## [Task to complete]
Check each line of the records below and collect those holding "arrow".

Stored items
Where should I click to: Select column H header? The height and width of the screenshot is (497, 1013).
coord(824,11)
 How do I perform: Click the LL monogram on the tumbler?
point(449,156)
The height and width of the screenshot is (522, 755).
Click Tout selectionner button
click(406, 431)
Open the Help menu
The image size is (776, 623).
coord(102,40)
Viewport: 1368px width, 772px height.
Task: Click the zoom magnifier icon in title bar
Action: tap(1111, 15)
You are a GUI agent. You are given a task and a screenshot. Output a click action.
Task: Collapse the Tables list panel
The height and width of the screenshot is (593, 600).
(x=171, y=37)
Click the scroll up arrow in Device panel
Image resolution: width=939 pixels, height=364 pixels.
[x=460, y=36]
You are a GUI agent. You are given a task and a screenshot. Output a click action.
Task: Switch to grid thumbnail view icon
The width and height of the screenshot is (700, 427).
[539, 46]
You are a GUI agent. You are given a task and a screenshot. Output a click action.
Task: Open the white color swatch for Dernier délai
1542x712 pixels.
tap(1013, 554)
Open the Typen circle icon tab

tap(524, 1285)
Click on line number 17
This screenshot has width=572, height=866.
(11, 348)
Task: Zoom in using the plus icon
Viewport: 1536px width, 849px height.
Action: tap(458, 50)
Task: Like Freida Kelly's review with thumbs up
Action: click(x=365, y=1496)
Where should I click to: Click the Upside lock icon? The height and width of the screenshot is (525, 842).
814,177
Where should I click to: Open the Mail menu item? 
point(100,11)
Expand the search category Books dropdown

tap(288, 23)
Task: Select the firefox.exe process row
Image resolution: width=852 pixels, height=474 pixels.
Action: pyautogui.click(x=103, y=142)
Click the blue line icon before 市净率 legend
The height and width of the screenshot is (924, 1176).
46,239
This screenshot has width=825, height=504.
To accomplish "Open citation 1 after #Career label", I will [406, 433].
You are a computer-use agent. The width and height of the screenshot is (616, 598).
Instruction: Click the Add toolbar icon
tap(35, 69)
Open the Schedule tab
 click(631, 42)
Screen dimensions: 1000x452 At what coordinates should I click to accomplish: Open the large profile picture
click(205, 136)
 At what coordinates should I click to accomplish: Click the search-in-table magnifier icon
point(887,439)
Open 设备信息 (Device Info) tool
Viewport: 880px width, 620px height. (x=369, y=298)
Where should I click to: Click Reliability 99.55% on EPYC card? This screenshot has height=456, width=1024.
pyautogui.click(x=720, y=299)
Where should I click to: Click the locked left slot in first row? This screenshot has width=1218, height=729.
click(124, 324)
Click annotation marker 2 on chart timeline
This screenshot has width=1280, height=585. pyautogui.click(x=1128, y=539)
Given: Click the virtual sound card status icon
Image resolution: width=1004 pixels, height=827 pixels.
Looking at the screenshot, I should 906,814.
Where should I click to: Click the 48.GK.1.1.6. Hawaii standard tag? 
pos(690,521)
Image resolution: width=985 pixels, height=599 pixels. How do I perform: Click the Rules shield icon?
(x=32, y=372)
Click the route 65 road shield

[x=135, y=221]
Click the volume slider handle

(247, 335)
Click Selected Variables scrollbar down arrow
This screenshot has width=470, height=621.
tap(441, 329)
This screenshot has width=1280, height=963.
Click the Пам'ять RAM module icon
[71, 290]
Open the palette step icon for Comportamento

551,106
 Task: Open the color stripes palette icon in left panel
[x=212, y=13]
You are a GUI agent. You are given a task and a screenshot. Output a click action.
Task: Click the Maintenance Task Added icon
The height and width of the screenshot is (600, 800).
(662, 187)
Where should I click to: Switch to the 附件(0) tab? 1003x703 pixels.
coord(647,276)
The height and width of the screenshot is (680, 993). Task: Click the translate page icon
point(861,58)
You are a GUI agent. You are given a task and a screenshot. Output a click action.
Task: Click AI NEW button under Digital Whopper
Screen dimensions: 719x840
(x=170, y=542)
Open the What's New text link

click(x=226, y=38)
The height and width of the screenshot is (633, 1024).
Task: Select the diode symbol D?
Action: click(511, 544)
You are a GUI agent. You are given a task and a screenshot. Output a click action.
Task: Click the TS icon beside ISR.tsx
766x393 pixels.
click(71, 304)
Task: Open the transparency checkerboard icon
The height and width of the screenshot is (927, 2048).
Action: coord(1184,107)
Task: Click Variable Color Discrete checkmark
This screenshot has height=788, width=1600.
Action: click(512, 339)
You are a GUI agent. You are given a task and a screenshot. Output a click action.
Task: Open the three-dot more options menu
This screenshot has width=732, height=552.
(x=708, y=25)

## [Result]
Click the scroll up arrow in Device panel
Click Selected Variables scrollbar down arrow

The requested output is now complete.